_EXERCISE GOAL_. Exact repetition, please: start with the line where "Screen dimensions: 992x465" appears and stop after the final line of the records.

::::

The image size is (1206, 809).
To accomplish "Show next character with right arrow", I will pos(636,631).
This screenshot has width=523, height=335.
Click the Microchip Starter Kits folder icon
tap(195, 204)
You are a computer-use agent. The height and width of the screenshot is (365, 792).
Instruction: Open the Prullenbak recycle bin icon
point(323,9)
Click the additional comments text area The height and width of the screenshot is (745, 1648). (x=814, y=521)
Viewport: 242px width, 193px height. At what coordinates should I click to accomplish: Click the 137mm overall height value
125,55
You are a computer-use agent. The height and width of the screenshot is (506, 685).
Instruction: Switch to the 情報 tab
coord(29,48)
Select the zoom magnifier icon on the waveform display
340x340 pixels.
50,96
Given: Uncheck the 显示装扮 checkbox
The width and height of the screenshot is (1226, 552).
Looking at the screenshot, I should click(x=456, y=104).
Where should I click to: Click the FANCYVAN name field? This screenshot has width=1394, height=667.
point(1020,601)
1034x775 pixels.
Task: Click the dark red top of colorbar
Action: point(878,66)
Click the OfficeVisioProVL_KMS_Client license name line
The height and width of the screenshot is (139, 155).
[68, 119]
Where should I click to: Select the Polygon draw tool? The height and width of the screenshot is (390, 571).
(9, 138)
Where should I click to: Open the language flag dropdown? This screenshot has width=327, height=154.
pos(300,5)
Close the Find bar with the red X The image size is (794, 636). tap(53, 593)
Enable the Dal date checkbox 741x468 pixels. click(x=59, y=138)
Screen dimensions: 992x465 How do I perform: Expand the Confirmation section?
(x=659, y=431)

::::

_ANSWER TO THIS EXERCISE_.
Screen dimensions: 992x465 How do I perform: Expand the Confirmation section?
(x=659, y=431)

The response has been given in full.